> [Selected text]
┌────────

Fatima Halloum
Star Weekly has looked back at our editions and picked out a selection of our favourite stories from 2022, including…
Tonya Toi believes members of the Wyndham Pasifika are natural survivors.
“We all grew up experiencing disasters, earthquakes, cyclones, hurricanes, we’ve all experienced that,” she said.
When the COVID-19 pandemic began, many people from the Pacific Islands found themselves trapped in Australia, with no way to get home.
“Everything in this country costs money, even to leave,” Ms Toi said.
“Our organisation received numerous calls. We were just lost because we were just a new emerging organisation.”
As the president of the Pasifika Community of Australia, Ms Toi reached out to Wyndham council which connected the organisation to the Department of Human Services.
“From there, we were able to get food emergency relief, that was the start,” she said.
Ms Toi said the Pasifika community then decided to “get back to basics”.
“Usually when disasters happens we always look for two things. First is to the land, what did you grow? Second to the ocean, for a source of food,” she said.
“We started off with 15 backyard gardens and it grew from 15 to 200.”
But their project didn’t end there. On Saturday, May 28, the Pasifika community launched its new garden at the Penrose Community Centre.
“We wanted to have a space to plant our garden so that our community can come and all that emergency food relief we were receiving, we could have contributed if we had had a space,” Ms Toi said.
“It’s a first of its kind, to bring together Melanesia, Micronesian and Polynesian, it’s never happened to that capacity ever before, here was a collaboration united in a land that was officially ours.”

└────────

> [Extracted information]
┌────────

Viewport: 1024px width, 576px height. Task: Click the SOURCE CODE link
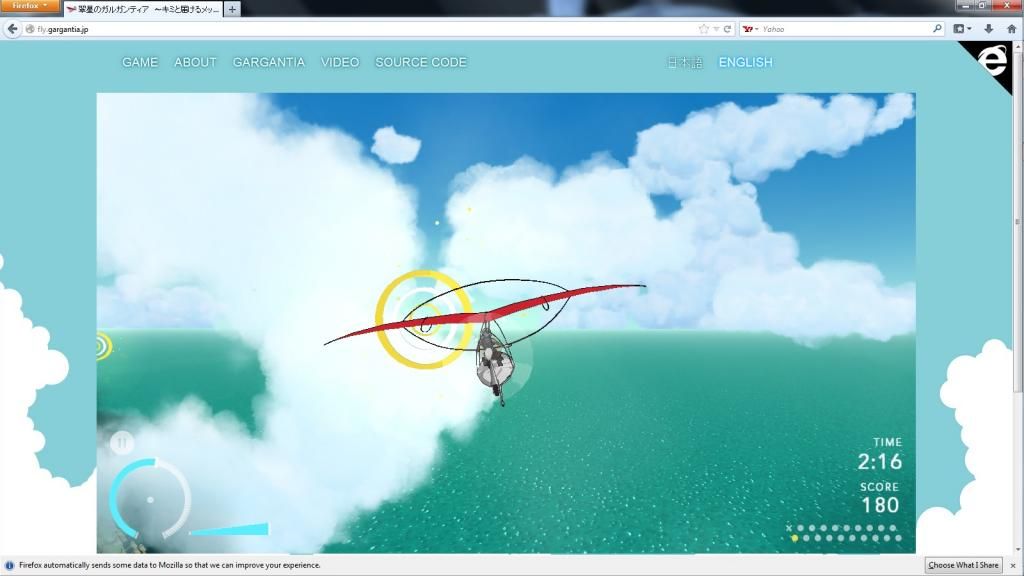pos(420,62)
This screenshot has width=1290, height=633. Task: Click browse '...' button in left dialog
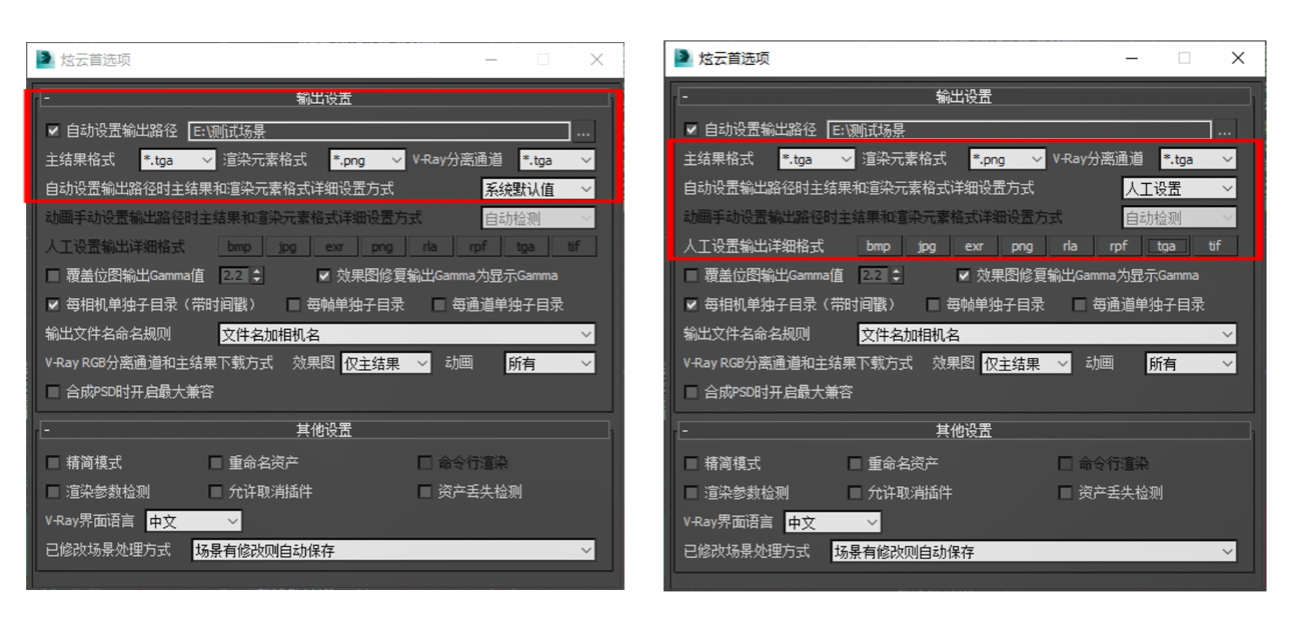584,131
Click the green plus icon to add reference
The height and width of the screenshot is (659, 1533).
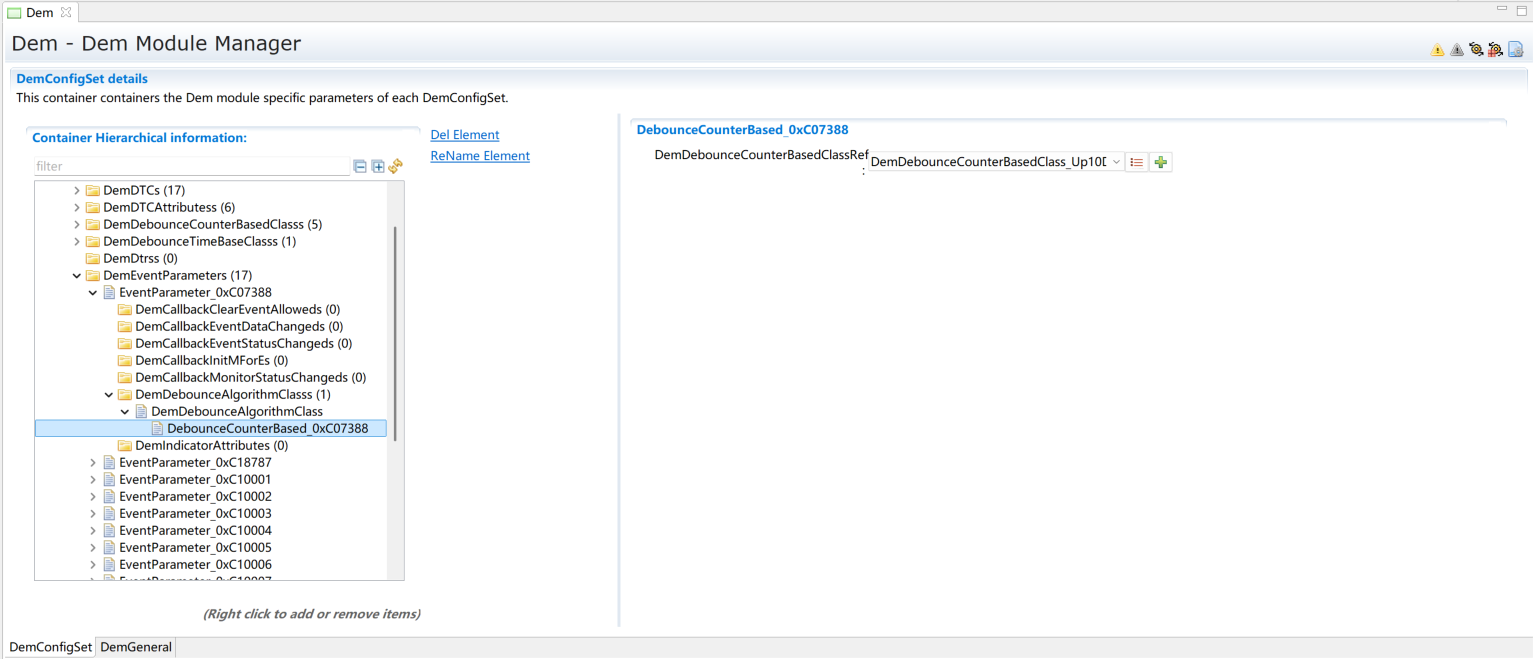click(x=1160, y=162)
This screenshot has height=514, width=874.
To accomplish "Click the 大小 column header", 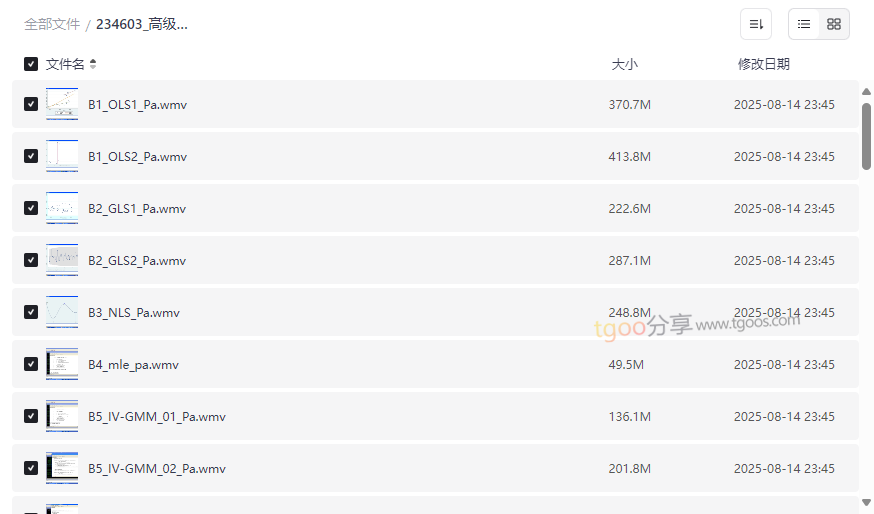I will pyautogui.click(x=624, y=64).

└────────

> [Questions on the material]
1) In the text about the Pasifika community garden, restate the passage starting at "Fatima Halloum" and ending at "of Human Services.", changing "pandemic" to "outbreak".
2) In the text about the Pasifika community garden, how many backyard gardens did the project grow to?

> [Solutions to the problems]
1)
Fatima Halloum
Star Weekly has looked back at our editions and picked out a selection of our favourite stories from 2022, including…
Tonya Toi believes members of the Wyndham Pasifika are natural survivors.
“We all grew up experiencing disasters, earthquakes, cyclones, hurricanes, we’ve all experienced that,” she said.
When the COVID-19 outbreak began, many people from the Pacific Islands found themselves trapped in Australia, with no way to get home.
“Everything in this country costs money, even to leave,” Ms Toi said.
“Our organisation received numerous calls. We were just lost because we were just a new emerging organisation.”
As the president of the Pasifika Community of Australia, Ms Toi reached out to Wyndham council which connected the organisation to the Department of Human Services.

2) The project grew from 15 to 200 backyard gardens.